Police apologise to Christian café owner
Police have given a partial apology to the owner of a Christian café who was wrongly told displaying Bible verses on a TV screen was a breach of public order laws.
Christian cafe owner Jamie Murray was warned recently by two police officers to stop playing DVDs of the New Testament in his cafe following a complaint from a customer that it was inciting hatred against homosexuals. However the police have now given a partial apology to Mr. Murray.
A report by the Christian Institute states that police have now visited the café owner , admitted they got the law wrong, and said sorry for the ‘manner’ of their investigation. But they refused to apologise for launching the investigation and they also denied banning the display of the Bible texts in the café.
The report continues:
|The café owner, Jamie Murray, says he accepts the police’s apology as far as it goes. He forgives them but he believes some important matters remain unaddressed.
Mr Murray says he will not allow the police to brush the incident under the carpet, because he is worried that it could happen to another Christian.
Supported by The Christian Institute, he has taken legal advice and intends to lodge a formal complaint with the police.
The police claim they never told Mr Murray that he couldn’t display the Bible texts. But Mr Murray says the police are obfuscating.
He says he asked the police whether displaying the Bible texts was a crime, and they indicated he could be arrested if he continued to display the offensive or insulting material.
There also appears to be confusion over which part of the Public Order Act 1986 the police were using to justify their actions.
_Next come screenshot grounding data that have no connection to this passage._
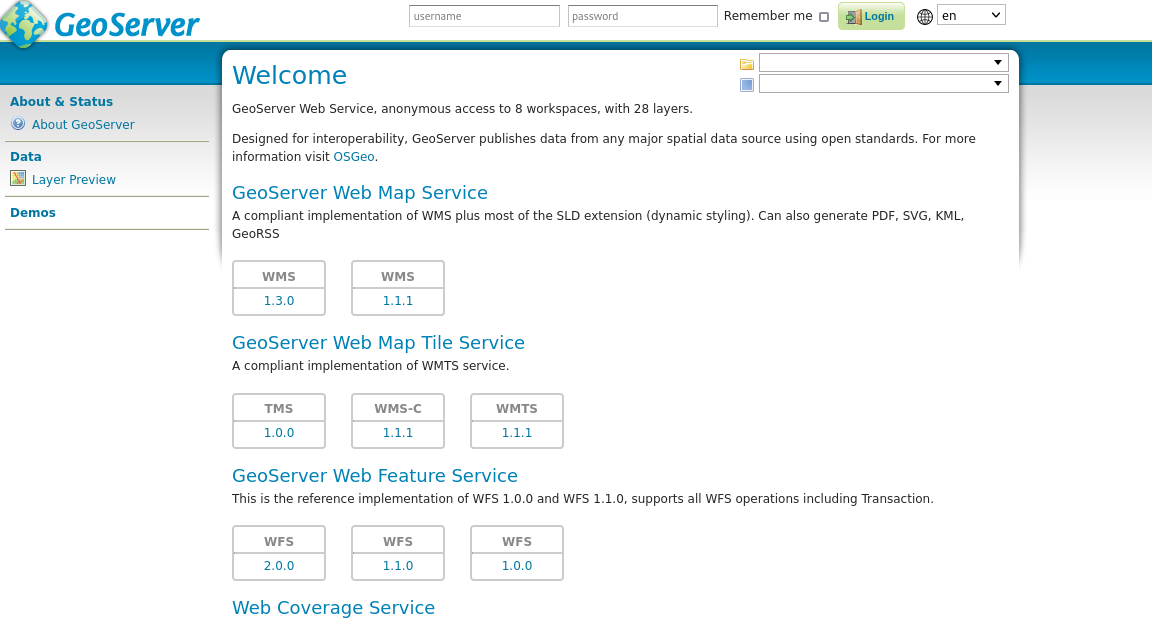
Task: Open the language selector set to en
Action: [970, 15]
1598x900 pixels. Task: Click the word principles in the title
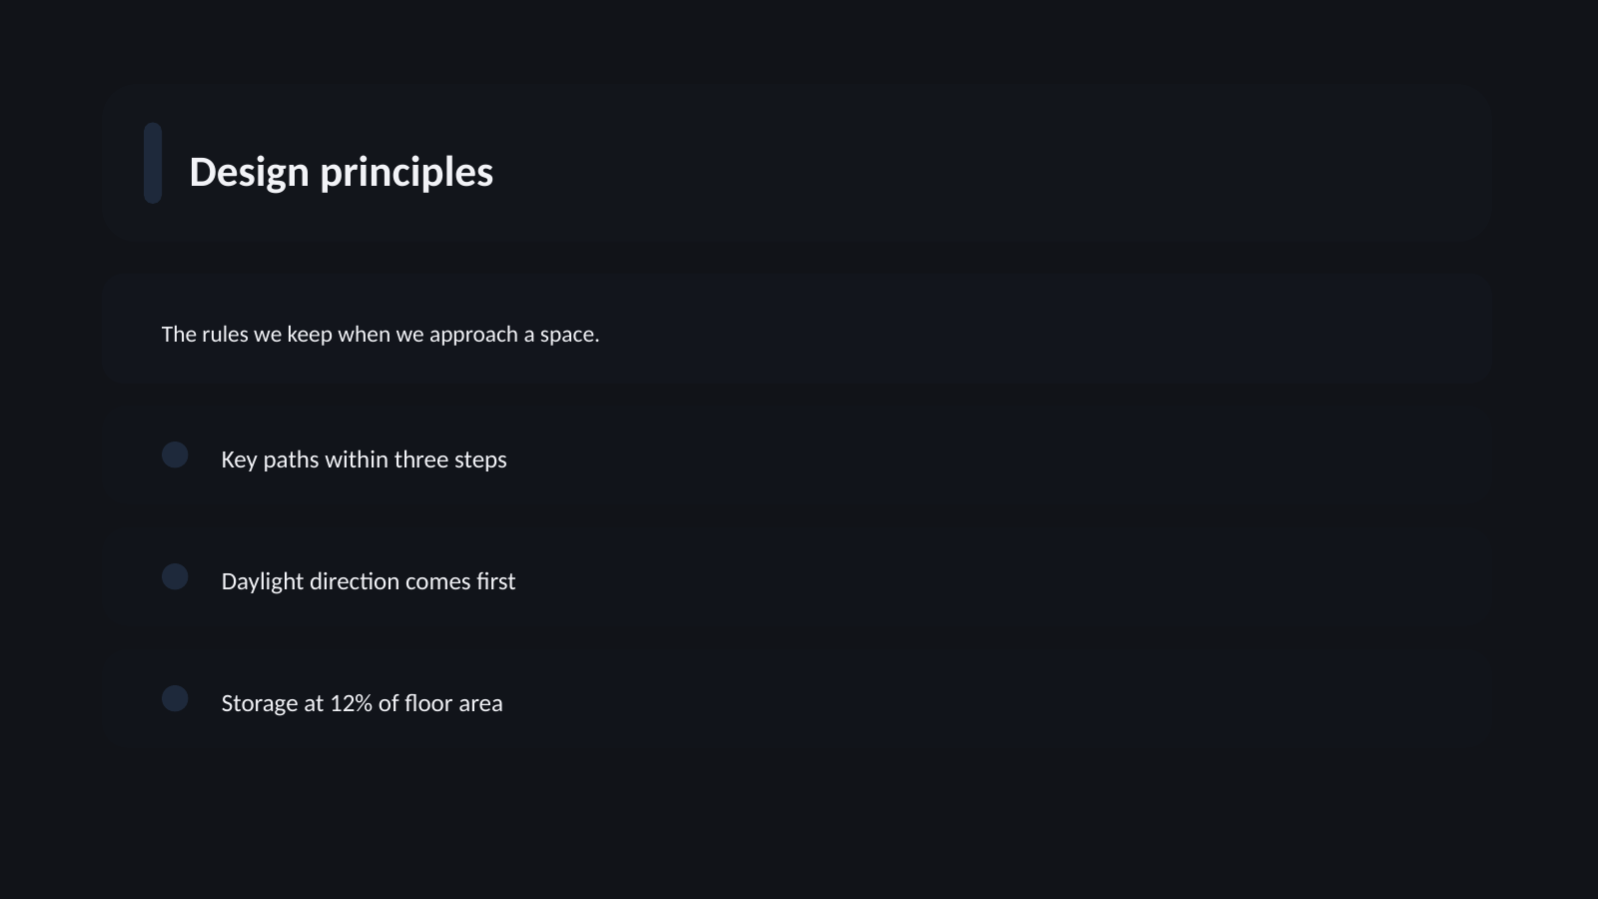(x=406, y=173)
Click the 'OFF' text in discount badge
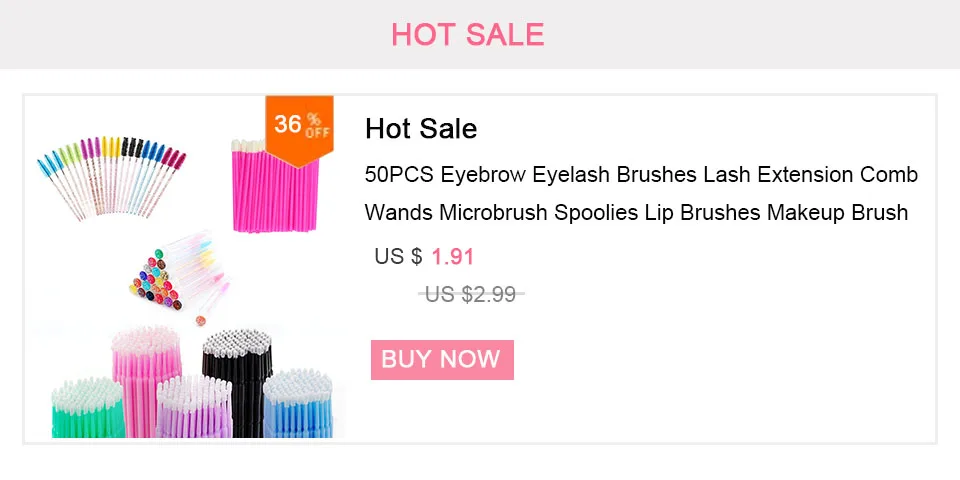This screenshot has height=480, width=960. point(317,132)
Originally two police officers told Mr Murray they were investigating a possible Section 5 offence, which outlaws insulting words that are likely to cause distress.
But days later the police told the media they were investigating a possible Section 29E offence, which outlaws the broadcasting of offensive material intended to stir up homophobic hatred.
The Christian Institute’s solicitor-advocate, Sam Webster, says that simply displaying Bible texts in a Christian café does not fall within the scope of either offence.
And many will doubt whether the police action was an ‘investigation’ at all, given that the police failed to look at the material that allegedly caused offence, or give Mr Murray an opportunity to refute the allegation or explain his position. They seemed to have predetermined that he was in the wrong.
The Christian Institute’s Mike Judge said: “Mr Murray is obviously pleased that the police have admitted to some of their mistakes.
“He is certainly relieved that he doesn’t face arrest for displaying Bible verses in his Christian café.
“As a Christian he accepts the police’s apology, as far as it goes, and he forgives them.
“But there are some issues that the police have not acknowledged or apologised for, and some important details remain in dispute.
“Mr Murray doesn’t want to see this happen to anyone else, so he intends to lodge an official complaint with the police.
“He isn’t doing this for himself, he’s doing this so that we can live in a free society where the text of the Bible can be publicised without police interference.
“It is shuddering to think that a British police force in the 21st Century needs to be reminded of such basic civil liberties.
“There is clearly a need for Lancashire police force to review the training of its officers.”
Lancashire Police told the BBC: “It appears that the officer has misinterpreted the Public Order Act and we have apologised to the cafe owner for any distress we may have caused.”
The constabulary said it respected all religious views but said, “we have no issues with the professionalism or courtesy shown by the officer”.